[EXTRACTED INFORMATION — start]

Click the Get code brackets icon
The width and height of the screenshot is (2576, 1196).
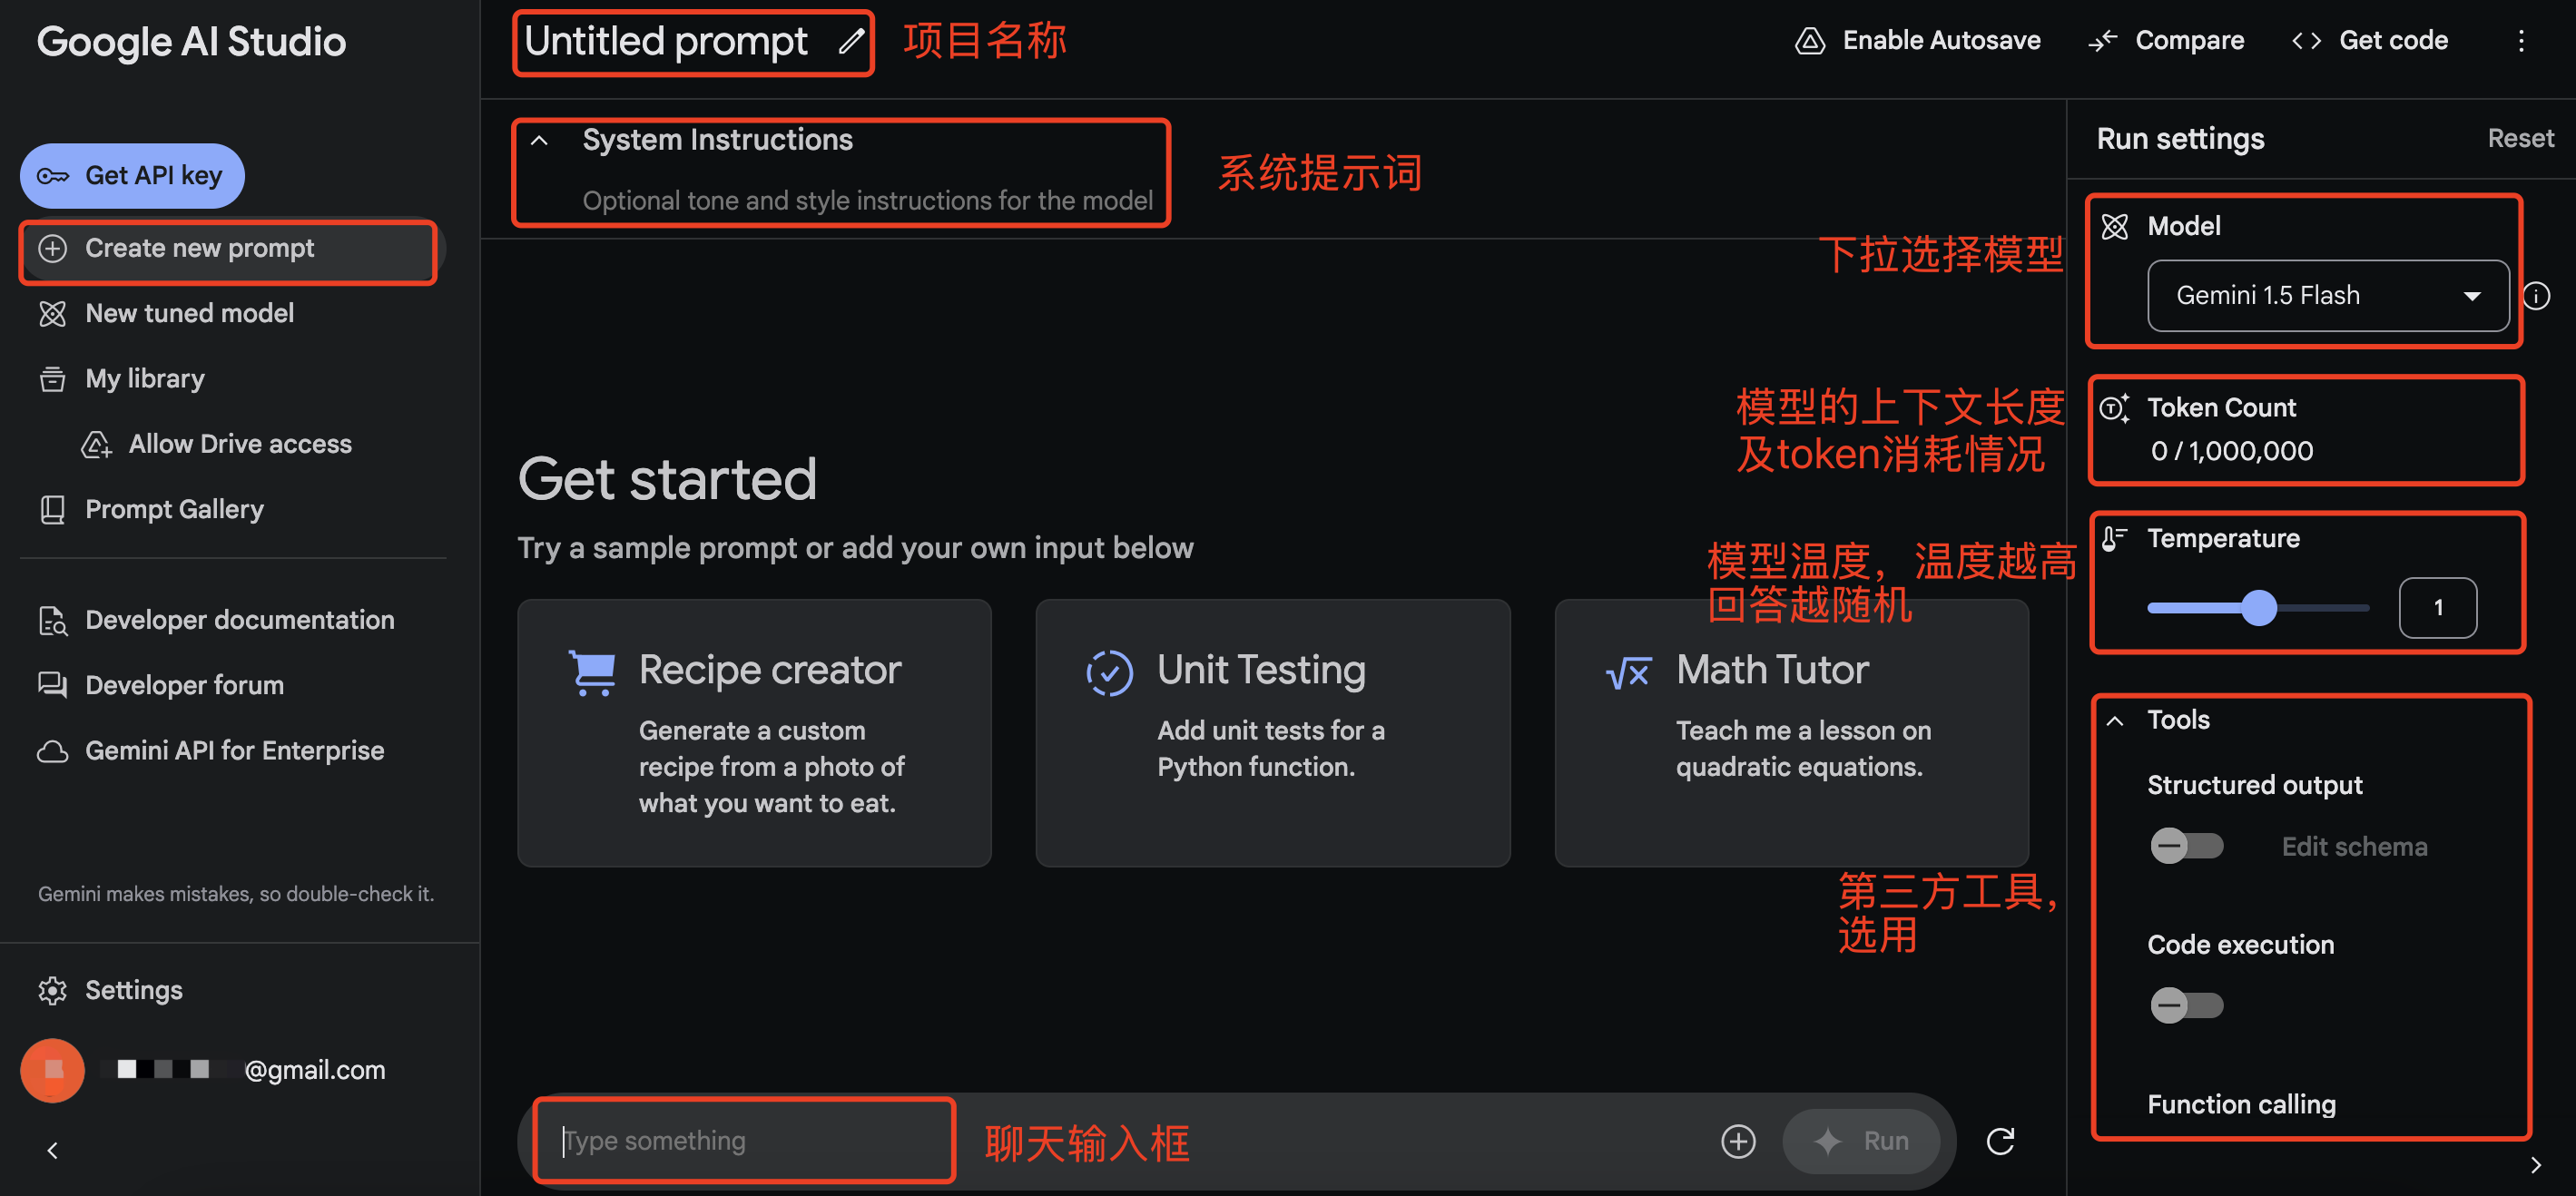pos(2306,41)
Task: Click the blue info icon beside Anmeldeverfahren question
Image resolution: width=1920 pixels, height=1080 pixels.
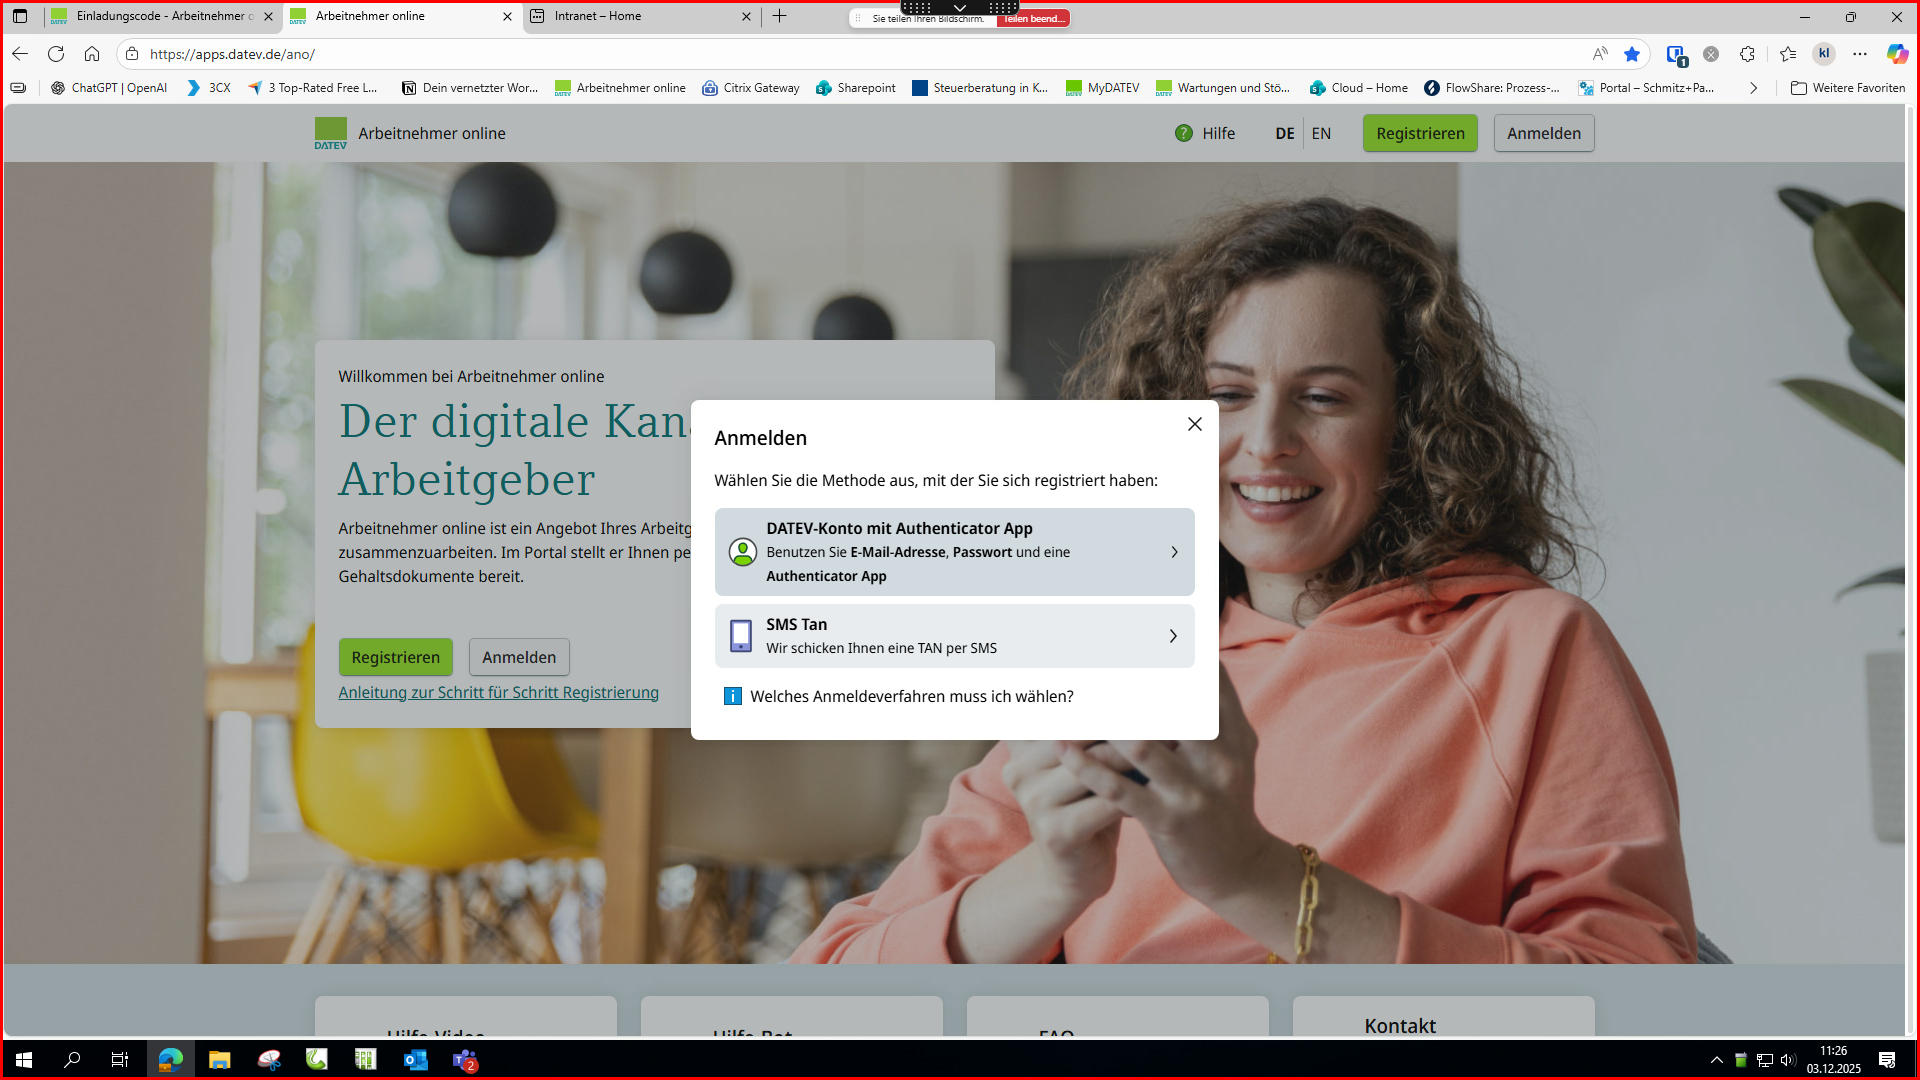Action: pyautogui.click(x=732, y=696)
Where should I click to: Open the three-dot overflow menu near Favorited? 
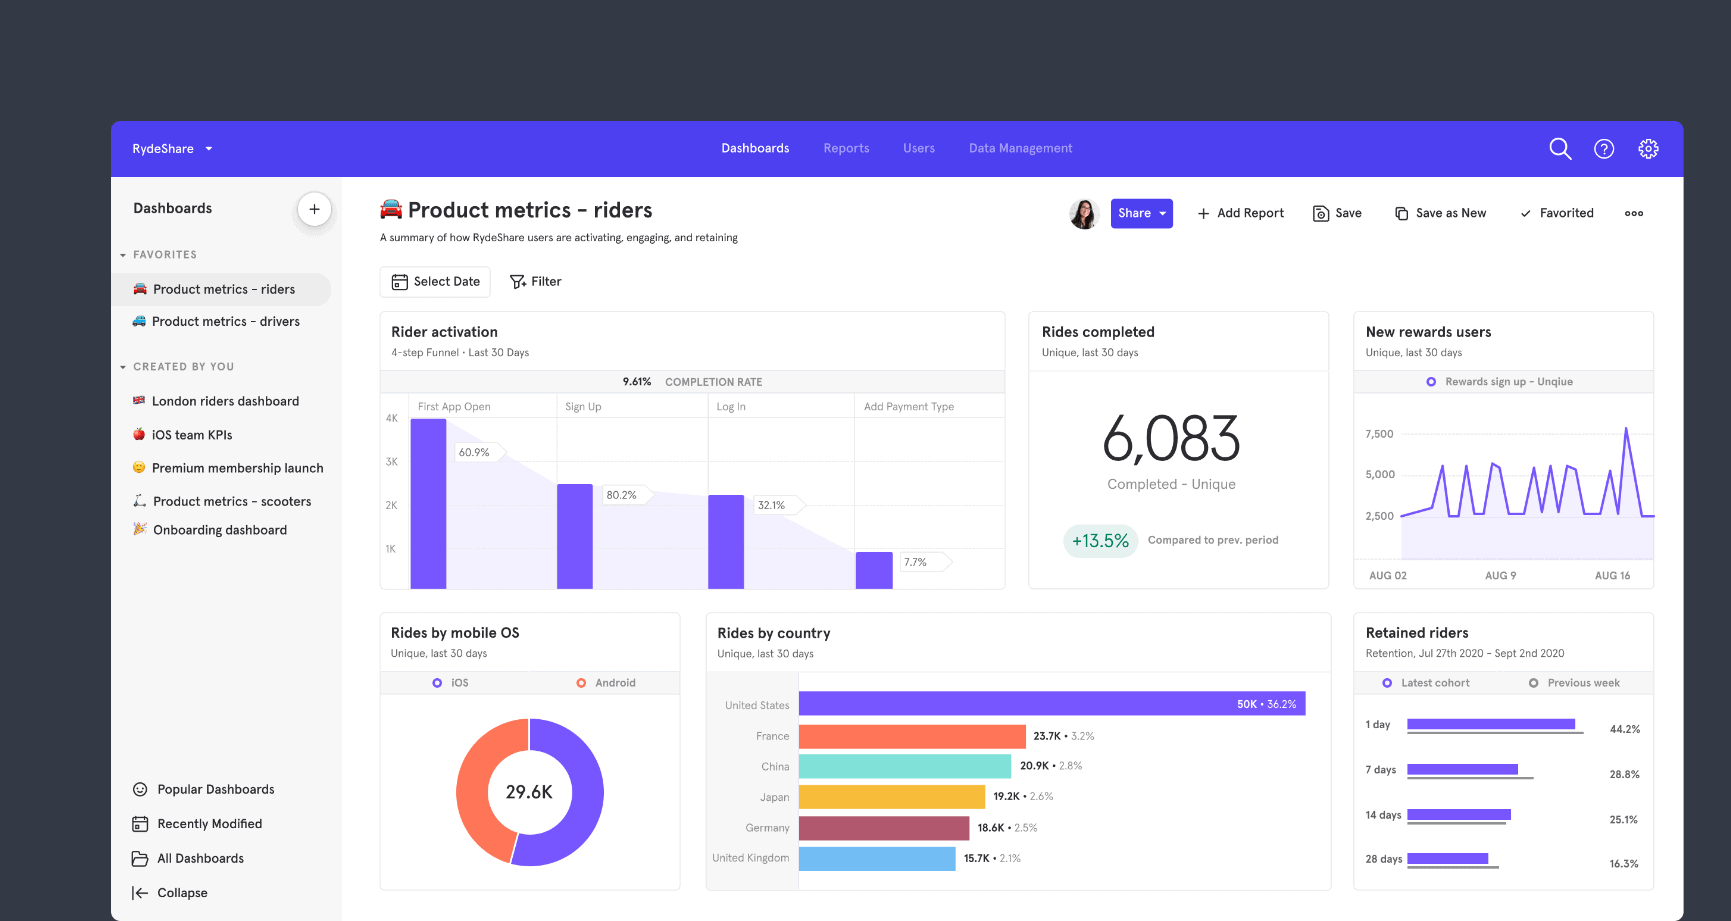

[EXTRACTED INFORMATION — finish]

TASK OBJECTIVE:
Your answer should be the lines above that contain the word "icon", copied out.

EXERCISE OUTPUT:
Click the Get code brackets icon
Task: Click the blue info icon beside Anmeldeverfahren question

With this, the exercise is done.